[Collected data entries]
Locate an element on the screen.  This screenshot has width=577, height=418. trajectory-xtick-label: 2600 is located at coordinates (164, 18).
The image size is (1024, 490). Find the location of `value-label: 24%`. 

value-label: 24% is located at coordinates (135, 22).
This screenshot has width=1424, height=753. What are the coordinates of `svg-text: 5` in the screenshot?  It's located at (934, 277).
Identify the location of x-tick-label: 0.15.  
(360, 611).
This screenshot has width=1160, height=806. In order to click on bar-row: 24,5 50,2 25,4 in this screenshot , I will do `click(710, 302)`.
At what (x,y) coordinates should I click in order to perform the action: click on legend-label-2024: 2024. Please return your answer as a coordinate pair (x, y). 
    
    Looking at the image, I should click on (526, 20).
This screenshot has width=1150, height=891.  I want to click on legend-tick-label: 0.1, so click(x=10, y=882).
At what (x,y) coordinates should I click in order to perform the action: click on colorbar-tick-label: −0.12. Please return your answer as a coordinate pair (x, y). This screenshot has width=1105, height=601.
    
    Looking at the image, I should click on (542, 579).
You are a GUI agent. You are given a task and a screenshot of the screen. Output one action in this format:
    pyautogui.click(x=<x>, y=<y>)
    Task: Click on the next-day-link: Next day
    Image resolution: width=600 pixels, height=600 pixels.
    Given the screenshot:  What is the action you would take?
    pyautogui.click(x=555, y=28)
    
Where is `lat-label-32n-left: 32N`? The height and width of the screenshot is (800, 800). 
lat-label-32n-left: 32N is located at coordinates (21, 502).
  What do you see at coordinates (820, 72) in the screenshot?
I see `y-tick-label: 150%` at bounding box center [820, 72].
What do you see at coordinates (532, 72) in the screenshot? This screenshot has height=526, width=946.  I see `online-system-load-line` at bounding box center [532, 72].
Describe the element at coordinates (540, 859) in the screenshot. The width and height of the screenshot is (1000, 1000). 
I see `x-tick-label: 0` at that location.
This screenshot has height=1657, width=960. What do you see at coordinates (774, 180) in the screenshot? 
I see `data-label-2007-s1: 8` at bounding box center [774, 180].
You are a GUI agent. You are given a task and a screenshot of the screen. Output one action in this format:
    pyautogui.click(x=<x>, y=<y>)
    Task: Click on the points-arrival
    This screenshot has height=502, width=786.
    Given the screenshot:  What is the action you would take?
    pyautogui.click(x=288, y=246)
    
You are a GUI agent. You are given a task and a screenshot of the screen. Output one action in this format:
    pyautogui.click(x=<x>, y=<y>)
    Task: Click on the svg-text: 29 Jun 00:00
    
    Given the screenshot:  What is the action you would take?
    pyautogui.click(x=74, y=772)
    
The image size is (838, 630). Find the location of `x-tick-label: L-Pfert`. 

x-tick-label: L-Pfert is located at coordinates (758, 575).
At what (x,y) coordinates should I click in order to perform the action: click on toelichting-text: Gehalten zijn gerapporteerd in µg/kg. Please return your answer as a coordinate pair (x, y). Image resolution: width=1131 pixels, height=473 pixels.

- Request:
Quote every row above word for word, keeping each line the same.

- Answer below:
Locate an element on the screen.  This screenshot has width=577, height=418. trajectory-xtick-label: 2600 is located at coordinates (164, 18).
The image size is (1024, 490). Find the location of `value-label: 24%`. 

value-label: 24% is located at coordinates (135, 22).
This screenshot has width=1424, height=753. What are the coordinates of `svg-text: 5` in the screenshot?  It's located at (934, 277).
Identify the location of x-tick-label: 0.15.  
(360, 611).
This screenshot has width=1160, height=806. In order to click on bar-row: 24,5 50,2 25,4 in this screenshot , I will do `click(710, 302)`.
At what (x,y) coordinates should I click in order to perform the action: click on legend-label-2024: 2024. Please return your answer as a coordinate pair (x, y). 
    
    Looking at the image, I should click on (526, 20).
This screenshot has width=1150, height=891.  I want to click on legend-tick-label: 0.1, so click(x=10, y=882).
At what (x,y) coordinates should I click in order to perform the action: click on colorbar-tick-label: −0.12. Please return your answer as a coordinate pair (x, y). This screenshot has width=1105, height=601.
    
    Looking at the image, I should click on (542, 579).
You are a GUI agent. You are given a task and a screenshot of the screen. Output one action in this format:
    pyautogui.click(x=<x>, y=<y>)
    Task: Click on the next-day-link: Next day
    Image resolution: width=600 pixels, height=600 pixels.
    Given the screenshot:  What is the action you would take?
    pyautogui.click(x=555, y=28)
    
Where is `lat-label-32n-left: 32N`? The height and width of the screenshot is (800, 800). 
lat-label-32n-left: 32N is located at coordinates (21, 502).
  What do you see at coordinates (820, 72) in the screenshot?
I see `y-tick-label: 150%` at bounding box center [820, 72].
What do you see at coordinates (532, 72) in the screenshot? This screenshot has height=526, width=946.  I see `online-system-load-line` at bounding box center [532, 72].
Describe the element at coordinates (540, 859) in the screenshot. The width and height of the screenshot is (1000, 1000). 
I see `x-tick-label: 0` at that location.
This screenshot has height=1657, width=960. What do you see at coordinates (774, 180) in the screenshot? 
I see `data-label-2007-s1: 8` at bounding box center [774, 180].
You are a GUI agent. You are given a task and a screenshot of the screen. Output one action in this format:
    pyautogui.click(x=<x>, y=<y>)
    Task: Click on the points-arrival
    This screenshot has height=502, width=786.
    Given the screenshot:  What is the action you would take?
    pyautogui.click(x=288, y=246)
    
You are a GUI agent. You are given a task and a screenshot of the screen. Output one action in this format:
    pyautogui.click(x=<x>, y=<y>)
    Task: Click on the svg-text: 29 Jun 00:00
    
    Given the screenshot:  What is the action you would take?
    pyautogui.click(x=74, y=772)
    
The image size is (838, 630). Find the location of `x-tick-label: L-Pfert`. 

x-tick-label: L-Pfert is located at coordinates (758, 575).
At what (x,y) coordinates should I click in order to perform the action: click on toelichting-text: Gehalten zijn gerapporteerd in µg/kg. Please return your answer as a coordinate pair (x, y). Image resolution: width=1131 pixels, height=473 pixels.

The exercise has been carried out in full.